──────── Supplied material ────────
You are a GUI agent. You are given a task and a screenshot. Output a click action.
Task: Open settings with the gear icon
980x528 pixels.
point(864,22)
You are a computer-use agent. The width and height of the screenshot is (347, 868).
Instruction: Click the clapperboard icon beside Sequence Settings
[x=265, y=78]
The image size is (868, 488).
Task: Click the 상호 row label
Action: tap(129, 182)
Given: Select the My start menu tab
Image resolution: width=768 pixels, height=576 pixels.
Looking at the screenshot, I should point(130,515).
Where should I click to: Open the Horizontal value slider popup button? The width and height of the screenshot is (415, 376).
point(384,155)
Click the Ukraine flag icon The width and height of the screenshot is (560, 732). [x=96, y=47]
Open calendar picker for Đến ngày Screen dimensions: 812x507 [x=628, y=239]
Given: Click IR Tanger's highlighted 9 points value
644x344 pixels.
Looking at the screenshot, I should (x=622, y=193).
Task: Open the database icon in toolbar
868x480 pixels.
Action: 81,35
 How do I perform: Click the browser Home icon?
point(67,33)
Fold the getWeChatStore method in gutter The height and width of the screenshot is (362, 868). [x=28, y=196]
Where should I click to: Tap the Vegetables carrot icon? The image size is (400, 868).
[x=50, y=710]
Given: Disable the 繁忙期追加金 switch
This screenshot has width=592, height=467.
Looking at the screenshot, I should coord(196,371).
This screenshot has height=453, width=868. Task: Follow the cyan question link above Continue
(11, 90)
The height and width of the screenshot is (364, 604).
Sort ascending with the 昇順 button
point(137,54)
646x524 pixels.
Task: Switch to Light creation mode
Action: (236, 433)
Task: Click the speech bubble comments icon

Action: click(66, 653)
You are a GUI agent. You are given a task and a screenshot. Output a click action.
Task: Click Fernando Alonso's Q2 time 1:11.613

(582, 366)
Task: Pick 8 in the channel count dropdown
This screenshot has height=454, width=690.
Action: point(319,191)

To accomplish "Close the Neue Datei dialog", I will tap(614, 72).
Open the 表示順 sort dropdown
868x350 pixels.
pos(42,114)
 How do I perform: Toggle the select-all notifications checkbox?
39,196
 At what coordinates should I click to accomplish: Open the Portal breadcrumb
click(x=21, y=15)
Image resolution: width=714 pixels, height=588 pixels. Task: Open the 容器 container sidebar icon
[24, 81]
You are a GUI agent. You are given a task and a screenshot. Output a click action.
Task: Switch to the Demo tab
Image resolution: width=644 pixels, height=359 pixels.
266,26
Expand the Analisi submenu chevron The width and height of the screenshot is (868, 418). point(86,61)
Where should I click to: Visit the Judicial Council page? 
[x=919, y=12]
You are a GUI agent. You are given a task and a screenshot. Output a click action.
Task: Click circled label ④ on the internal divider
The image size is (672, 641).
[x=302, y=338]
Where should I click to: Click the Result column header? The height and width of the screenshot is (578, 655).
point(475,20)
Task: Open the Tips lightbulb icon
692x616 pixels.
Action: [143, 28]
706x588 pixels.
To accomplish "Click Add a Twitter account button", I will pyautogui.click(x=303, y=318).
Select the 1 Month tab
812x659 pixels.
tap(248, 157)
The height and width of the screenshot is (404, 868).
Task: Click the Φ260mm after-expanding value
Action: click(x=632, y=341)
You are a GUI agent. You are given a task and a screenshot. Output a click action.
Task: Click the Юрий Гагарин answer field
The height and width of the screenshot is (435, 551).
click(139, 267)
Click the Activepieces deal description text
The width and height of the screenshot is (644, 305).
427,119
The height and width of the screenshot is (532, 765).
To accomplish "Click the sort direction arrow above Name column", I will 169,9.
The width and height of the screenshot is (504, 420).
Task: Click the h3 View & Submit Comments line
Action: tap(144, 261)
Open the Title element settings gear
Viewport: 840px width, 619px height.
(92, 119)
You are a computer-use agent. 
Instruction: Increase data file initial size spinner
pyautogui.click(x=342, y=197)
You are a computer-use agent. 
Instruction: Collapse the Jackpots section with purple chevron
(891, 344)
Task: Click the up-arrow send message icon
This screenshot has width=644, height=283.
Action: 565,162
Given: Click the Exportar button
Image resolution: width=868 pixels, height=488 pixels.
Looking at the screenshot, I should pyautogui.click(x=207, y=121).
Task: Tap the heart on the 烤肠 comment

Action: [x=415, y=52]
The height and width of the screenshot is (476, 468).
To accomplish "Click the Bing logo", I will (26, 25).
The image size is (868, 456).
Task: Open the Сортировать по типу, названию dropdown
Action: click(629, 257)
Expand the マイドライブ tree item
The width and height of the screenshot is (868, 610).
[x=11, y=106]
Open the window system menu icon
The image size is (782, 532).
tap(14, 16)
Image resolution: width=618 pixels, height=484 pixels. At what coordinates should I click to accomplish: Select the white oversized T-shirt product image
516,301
────────
• Work item:
Your reply must contain exactly the lines from the first line of the data through the line holding "The height and width of the screenshot is (364, 604).", and nothing more.

• Solution:
You are a GUI agent. You are given a task and a screenshot. Output a click action.
Task: Open settings with the gear icon
980x528 pixels.
point(864,22)
You are a computer-use agent. The width and height of the screenshot is (347, 868).
Instruction: Click the clapperboard icon beside Sequence Settings
[x=265, y=78]
The image size is (868, 488).
Task: Click the 상호 row label
Action: tap(129, 182)
Given: Select the My start menu tab
Image resolution: width=768 pixels, height=576 pixels.
Looking at the screenshot, I should point(130,515).
Where should I click to: Open the Horizontal value slider popup button? The width and height of the screenshot is (415, 376).
point(384,155)
Click the Ukraine flag icon The width and height of the screenshot is (560, 732). [x=96, y=47]
Open calendar picker for Đến ngày Screen dimensions: 812x507 [x=628, y=239]
Given: Click IR Tanger's highlighted 9 points value
644x344 pixels.
Looking at the screenshot, I should (x=622, y=193).
Task: Open the database icon in toolbar
868x480 pixels.
Action: 81,35
 How do I perform: Click the browser Home icon?
point(67,33)
Fold the getWeChatStore method in gutter The height and width of the screenshot is (362, 868). [x=28, y=196]
Where should I click to: Tap the Vegetables carrot icon? The image size is (400, 868).
[x=50, y=710]
Given: Disable the 繁忙期追加金 switch
This screenshot has width=592, height=467.
Looking at the screenshot, I should coord(196,371).
This screenshot has height=453, width=868. Task: Follow the cyan question link above Continue
(11, 90)
The height and width of the screenshot is (364, 604).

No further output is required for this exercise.